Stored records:
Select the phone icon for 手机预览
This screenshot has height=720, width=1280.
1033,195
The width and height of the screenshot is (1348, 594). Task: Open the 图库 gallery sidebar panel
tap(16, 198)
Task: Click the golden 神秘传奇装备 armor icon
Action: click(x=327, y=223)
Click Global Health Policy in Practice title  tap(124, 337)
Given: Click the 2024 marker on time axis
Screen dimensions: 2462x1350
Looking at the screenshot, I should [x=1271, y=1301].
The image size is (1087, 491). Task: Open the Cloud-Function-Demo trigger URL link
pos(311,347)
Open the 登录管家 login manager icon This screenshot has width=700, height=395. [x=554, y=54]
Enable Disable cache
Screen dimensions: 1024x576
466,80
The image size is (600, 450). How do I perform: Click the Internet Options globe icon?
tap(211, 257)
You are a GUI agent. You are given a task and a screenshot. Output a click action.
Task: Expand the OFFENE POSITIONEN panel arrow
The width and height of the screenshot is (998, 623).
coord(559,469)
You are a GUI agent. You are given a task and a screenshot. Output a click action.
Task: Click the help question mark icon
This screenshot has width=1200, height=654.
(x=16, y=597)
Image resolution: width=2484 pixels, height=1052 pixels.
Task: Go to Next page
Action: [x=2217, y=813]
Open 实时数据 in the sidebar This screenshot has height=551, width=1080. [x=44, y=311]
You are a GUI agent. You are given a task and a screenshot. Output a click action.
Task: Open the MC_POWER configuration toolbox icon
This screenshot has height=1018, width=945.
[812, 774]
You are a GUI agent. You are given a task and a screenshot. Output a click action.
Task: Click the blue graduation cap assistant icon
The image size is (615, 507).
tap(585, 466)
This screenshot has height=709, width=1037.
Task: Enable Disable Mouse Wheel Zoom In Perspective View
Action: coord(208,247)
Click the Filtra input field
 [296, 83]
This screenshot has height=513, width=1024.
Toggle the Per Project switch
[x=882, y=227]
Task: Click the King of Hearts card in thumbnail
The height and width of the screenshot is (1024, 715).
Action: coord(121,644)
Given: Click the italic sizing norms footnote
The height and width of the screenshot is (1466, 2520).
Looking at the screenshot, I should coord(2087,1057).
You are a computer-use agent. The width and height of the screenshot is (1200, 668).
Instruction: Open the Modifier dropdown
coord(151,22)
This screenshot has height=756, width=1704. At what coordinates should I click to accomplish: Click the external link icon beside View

◆ **To do**
Could you output, exactly and with nothing else, the lines from the start of the records through the line containing "Task: Click the help question mark icon"?

◆ **Answer box**
Select the phone icon for 手机预览
This screenshot has height=720, width=1280.
1033,195
The width and height of the screenshot is (1348, 594). Task: Open the 图库 gallery sidebar panel
tap(16, 198)
Task: Click the golden 神秘传奇装备 armor icon
Action: click(x=327, y=223)
Click Global Health Policy in Practice title  tap(124, 337)
Given: Click the 2024 marker on time axis
Screen dimensions: 2462x1350
Looking at the screenshot, I should [x=1271, y=1301].
The image size is (1087, 491). Task: Open the Cloud-Function-Demo trigger URL link
pos(311,347)
Open the 登录管家 login manager icon This screenshot has width=700, height=395. [x=554, y=54]
Enable Disable cache
Screen dimensions: 1024x576
466,80
The image size is (600, 450). How do I perform: Click the Internet Options globe icon?
tap(211, 257)
You are a GUI agent. You are given a task and a screenshot. Output a click action.
Task: Expand the OFFENE POSITIONEN panel arrow
The width and height of the screenshot is (998, 623).
coord(559,469)
You are a GUI agent. You are given a task and a screenshot. Output a click action.
Task: Click the help question mark icon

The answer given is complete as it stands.